A recent exhibit at the Berkeley Art Museum (BAM) entitled "Blind at the Museum" compelled visitors to reexamine their ideas of blindness and vision. The exhibit is a collection of work by artists who are visually impaired and/or blind. One Latino artist was featured - a photographer from Cuba - whose work is witty and quintessentially Latino.
Pedro Hidalgo came to the attention of the co-curators of the exhibit through his participation in the annual Insights art exhibit. Insights is co-sponsored by the Rose Resnik Lighthouse for the Blind and the San Francisco Arts Commission and displayed in the basement of San Francisco City Hall. Katherine Sherwood, a painter and UC Berkeley Art Department Faculty member was also a participant at Insights. She and Beth Dungan, the other co-curator of the BAM exhibit, invited him to participate in their project.
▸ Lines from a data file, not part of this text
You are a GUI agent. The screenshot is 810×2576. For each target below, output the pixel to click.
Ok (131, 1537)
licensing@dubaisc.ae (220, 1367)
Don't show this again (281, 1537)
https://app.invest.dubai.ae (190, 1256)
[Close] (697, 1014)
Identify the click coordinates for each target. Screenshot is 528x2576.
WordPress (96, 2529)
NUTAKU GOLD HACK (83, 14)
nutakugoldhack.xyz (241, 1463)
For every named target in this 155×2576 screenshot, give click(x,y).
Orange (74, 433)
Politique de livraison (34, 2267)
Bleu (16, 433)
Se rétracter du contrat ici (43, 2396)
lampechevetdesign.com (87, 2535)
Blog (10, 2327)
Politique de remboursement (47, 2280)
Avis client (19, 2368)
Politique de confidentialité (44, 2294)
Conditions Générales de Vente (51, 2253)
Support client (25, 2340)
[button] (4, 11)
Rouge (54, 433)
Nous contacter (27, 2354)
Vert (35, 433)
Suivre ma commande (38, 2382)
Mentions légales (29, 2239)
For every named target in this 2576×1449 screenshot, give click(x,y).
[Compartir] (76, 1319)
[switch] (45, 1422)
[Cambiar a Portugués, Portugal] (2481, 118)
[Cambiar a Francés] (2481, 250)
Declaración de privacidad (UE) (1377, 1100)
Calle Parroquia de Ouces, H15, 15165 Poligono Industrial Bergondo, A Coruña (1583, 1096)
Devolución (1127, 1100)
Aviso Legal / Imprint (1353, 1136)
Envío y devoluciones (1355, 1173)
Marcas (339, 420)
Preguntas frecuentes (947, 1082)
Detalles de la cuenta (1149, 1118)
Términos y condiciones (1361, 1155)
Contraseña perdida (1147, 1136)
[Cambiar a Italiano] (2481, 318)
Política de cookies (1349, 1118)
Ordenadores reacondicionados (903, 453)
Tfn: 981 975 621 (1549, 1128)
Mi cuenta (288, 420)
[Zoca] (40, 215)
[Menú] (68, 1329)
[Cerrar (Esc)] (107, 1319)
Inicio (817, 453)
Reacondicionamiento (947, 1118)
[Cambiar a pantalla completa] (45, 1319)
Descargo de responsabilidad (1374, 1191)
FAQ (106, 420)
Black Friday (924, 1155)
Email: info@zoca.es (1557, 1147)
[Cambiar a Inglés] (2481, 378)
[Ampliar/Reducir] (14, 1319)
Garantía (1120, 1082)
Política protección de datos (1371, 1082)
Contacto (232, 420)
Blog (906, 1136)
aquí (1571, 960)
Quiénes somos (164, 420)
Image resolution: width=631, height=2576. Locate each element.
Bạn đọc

The genesis of "Blind at the Museum" was born of the personal experience of Georgina Kleege, an adjunct English professor at UC Berkeley. Klegge went to a conference on blindness in the arts at which there were no blind or vision impaired people but her. So she brought the idea to her contacts at the Berkeley campus and this exhibit is the result.
A two-day conference was held at the BAM around the questions of how we perceive art, and how art can be made more accessible to disabled people. There were panels featuring artists, museum professionals and art critics. Pedro talked about how honored he felt to be included with other artists he admired and respected so much.
The artist as a young man
Pedro has a day job as a social worker for the City and County of San Francisco conducting workshops in job readiness skills. His preparation for his photography avocation began with the gift from his father of a Brownie camera when he was seven years old. His family came to the United States from Cuba when he was 11 to consult with a famed Spanish Ophthalmologist in New York City. He has myopia and macular degeneration.
They stayed and he attended the New York Institute for Education of the Blind. Pedro feels it was an excellent school. He continued his education at Syracuse University intending to become an actor. He performs in plays and in television soap operas (All My Children). His love of theatre is apparent in his photography where he sets scenes and stages situations to shoot. The pieces that illustrate this article are examples of this aspect of his art. At Syracuse, he majored in Latin American Studies, but his most influential course may have been Art Appreciation. His professor took the class to the New York Museum of Modern Art which exposed Pedro to the works of Picasso, Chagall and Rodin, much of it in the basement of New York Museum of Modern Art. He feels fortunate that, at that time, Picasso's body of work was on display in New York. Franco was a dictator in Picasso's home country of Spain and for political reasons Picasso would not allow his work to go home until after Franco's death.
Pedro's affinity for his Latino heritage was fed by travels throughout Latin America, including a recent trip to Cuba.
Exploring tactile dimensions
Pedro is currently preparing work for a show that will feature his interest in religious symbolism, and socio-political features of Latino culture. He is exploring how to make his work more tactile. One of the artists at the BAM exhibit used caulking to outline figures in his work, which seemed to give it another dimension. We were allowed to touch it, a novel experience in an art museum. Pedro says other artists at the panel discussion he participated in were also talking about their interest in making similar efforts.
A tour of the "Blind at the Museum" exhibit introduced Pedro's work as a "Reappropriation of Blind Jokes". Notice the scene-setting in both "Who the Hell Wrote This Anyway?" and "Right or Left?" Beth Dungan was most amused by the reversal of expectations in the colorful Oaxacan cane and bleached-out white car of Right or Left? Other artists at this show range from those who have recently become blind to those who have been blind since birth.
Pedro said photography lets him "stop the world" so he can see, at his leisure, what he might have missed looking at things through naked eyes. It gave me hope that what I miss when I travel with my daughters and grandkids, I can recapture later through pictures. Of course, that means I'll have to start taking them.